Patent Publication Number: US-5157818-A

Title: Method and apparatus for sizing and drawing a traveling textile filament

Description:
BACKGROUND OF THE INVENTION 
     The present invention relates generally to the sizing and drawing of synthetic textile filaments and, in particular, to such methods and apparatus wherein the filament is conveyed successively through a sizing bath, a driven filament squeezing mechanism or device, a driven drying roller spaced downstream from the squeezing mechanism to define a draw zone therebetween and driven at a differential relative speed to the squeezing mechanism for draw stretching of the filament while traveling through the draw zone, where the filament will be simultaneously pre-dried, and a winding machine or device for final take-up of the drawn filament. 
     West German Offenlegungsschrift DE-OS 36 02 968 A1 discloses a filament sizing and drawing system of the aforedescribed type whose preferred embodiment is adapted for simultaneous operation on a plurality of textile filaments traveling in side-by-side relation to one another in the form of a warp sheet. In the described apparatus and method, draw stretching of the multiple filaments is accomplished in the area between the squeezing mechanism and the succeeding drying cylinder or roller wherein the filaments remain wetted with sizing, which serves to assure a defined filament temperature during stretching and further eliminates the need for any additional machine units to accomplish drawing of the filament sheet. Within the draw and pre-drying zone, the individual filaments of the filament sheet exhibit a defined temperature, namely, the essentially constant dew point temperature which automatically develops in the pre-drying zone after the filaments leave the sizing bath, generally in the range of approximately 60° C.

- Information given
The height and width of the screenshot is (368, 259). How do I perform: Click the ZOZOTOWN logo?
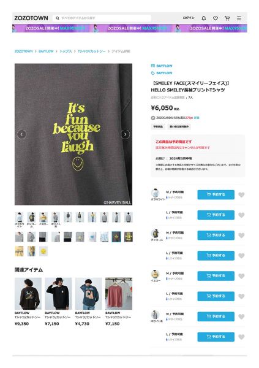(x=31, y=18)

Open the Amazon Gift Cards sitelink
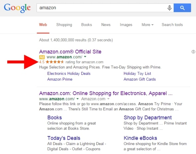click(x=140, y=79)
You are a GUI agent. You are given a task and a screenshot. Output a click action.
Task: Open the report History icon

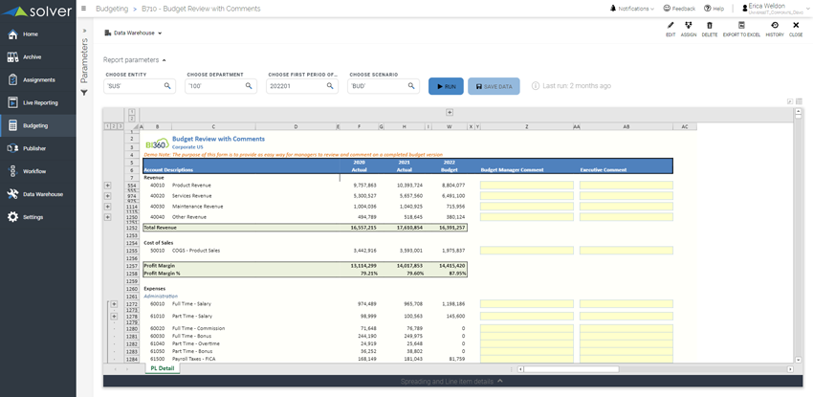point(774,27)
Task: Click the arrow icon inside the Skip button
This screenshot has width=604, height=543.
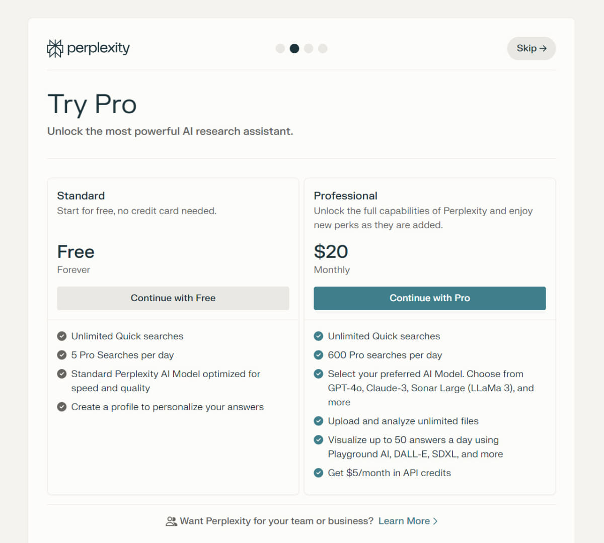Action: point(544,48)
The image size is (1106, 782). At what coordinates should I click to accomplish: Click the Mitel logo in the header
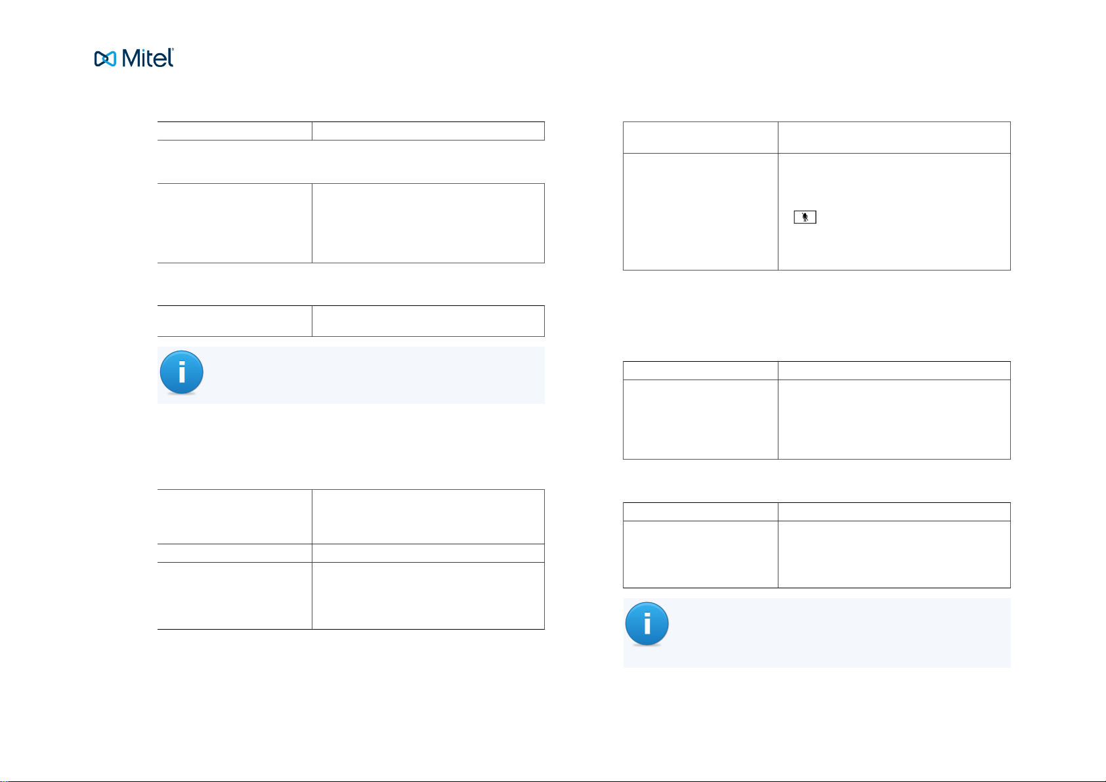point(134,58)
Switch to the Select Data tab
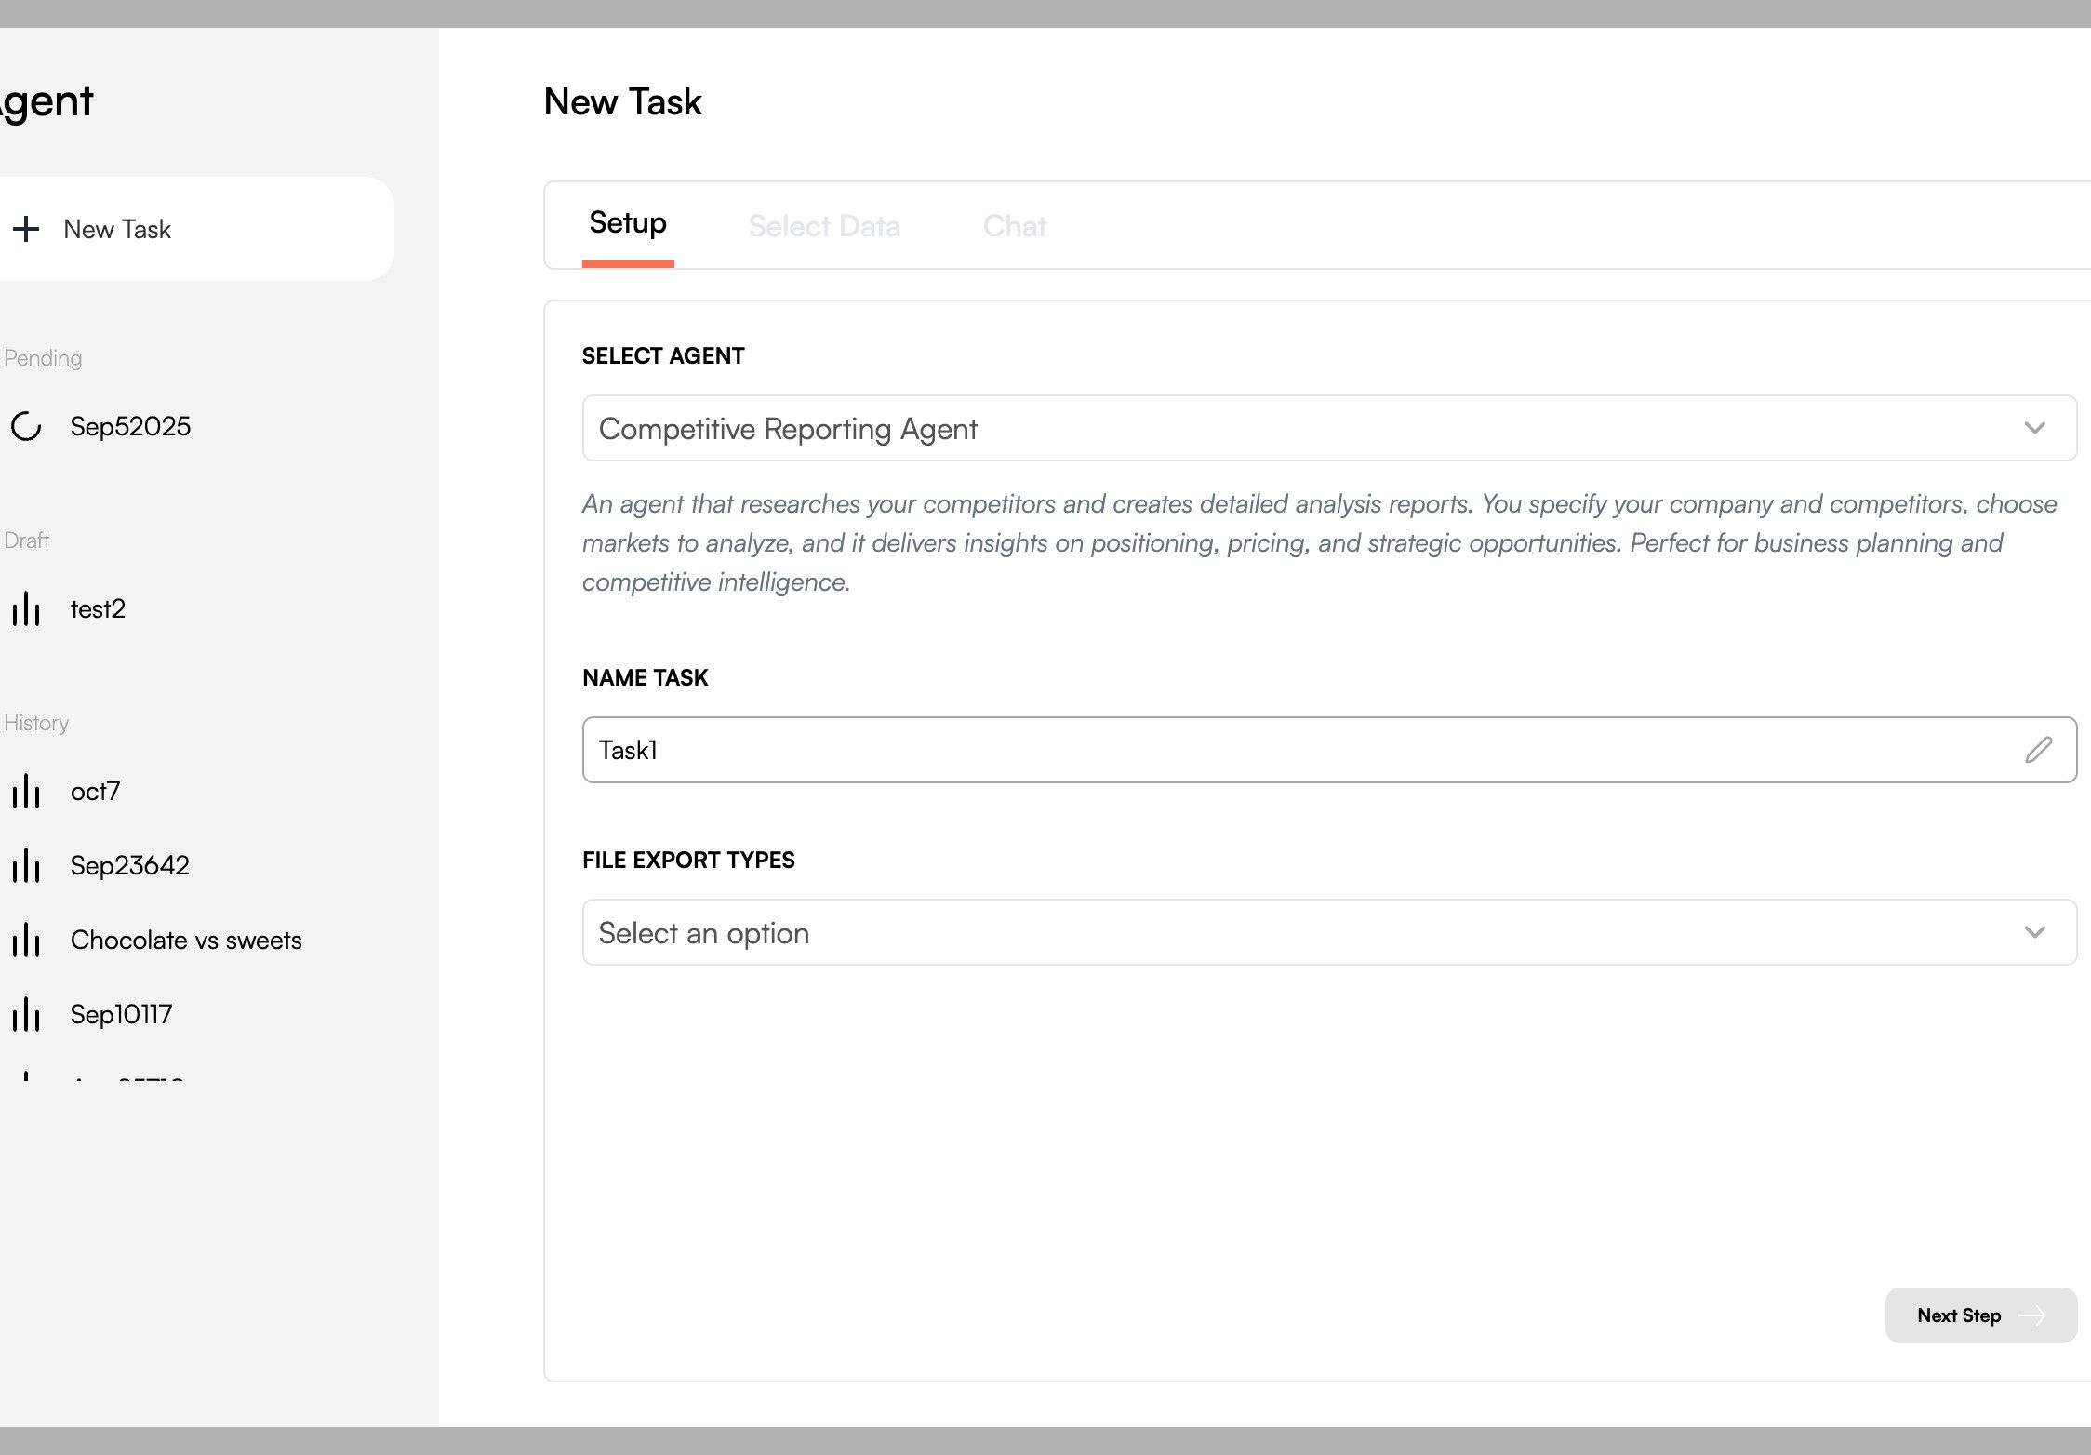 pos(824,226)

- Written task 1
Copy the passage from the filament sizing patent starting at "Title: Method and" and ending at "the drawn filament.".
- Written task 2
Answer these questions using the filament sizing patent:
(a) What is the patent publication number?
(b) In the system disclosed in DE-OS 36 02 968 A1, between which two parts does draw stretching of the filaments take place?
(c) About what temperature does the dew point temperature in the pre-drying zone generally reach?
- Written task 3
Write the next part of the filament sizing patent, continuing from where it stops.
The records play no part in this work.

- Written answer 1
Title: Method and apparatus for sizing and drawing a traveling textile filament

Description:
BACKGROUND OF THE INVENTION 
     The present invention relates generally to the sizing and drawing of synthetic textile filaments and, in particular, to such methods and apparatus wherein the filament is conveyed successively through a sizing bath, a driven filament squeezing mechanism or device, a driven drying roller spaced downstream from the squeezing mechanism to define a draw zone therebetween and driven at a differential relative speed to the squeezing mechanism for draw stretching of the filament while traveling through the draw zone, where the filament will be simultaneously pre-dried, and a winding machine or device for final take-up of the drawn filament.

- Written answer 2
(a) US-5157818-A
(b) Between the squeezing mechanism and the succeeding drying cylinder or roller.
(c) Approximately 60° C.

- Written answer 3
     As is known, in order for the draw stretching to which the filaments are subjected in the draw zone to be effective for increasing alignment and ordering of the molecular and crystalline structure of the filaments, the filaments being drawn must be at a temperature exceeding the glass transition temperature for the particular filamentary material Since polyamide filaments may be effectively drawn at temperatures in the range of the aforesaid dew point temperature typically prevailing in the filaments as they pass through the squeezing mechanism, the above-described known method and apparatus has proven satisfactory for drawing of polyamide filaments. However, on the other hand, this known method and apparatus is generally ineffective for drawing of other textile filaments, particularly partially oriented and low oriented polyester filaments, commonly referred to as POY and LOY filaments, since polyester filaments can only be effectively drawn at considerably higher temperatures in the range, for example, of 80° to 100° C. Depending upon the particular filamentary material, e.g., polyamide or polyester, and its initial state, e.g., POY or LOY, filaments may be drawn to a degree or ratio which may range, for example, between 1.3 and 3.2 times the starting length of the filament. Thus, it will be understood that such drawing of synthetic filaments involves a relatively significant permanent lengthening of the filament while at a temperature elevated above the filament&#39;s glass transition temperature, as opposed to a temporary, essentially elastic elongation of filaments occurring below the applicable transition temperature.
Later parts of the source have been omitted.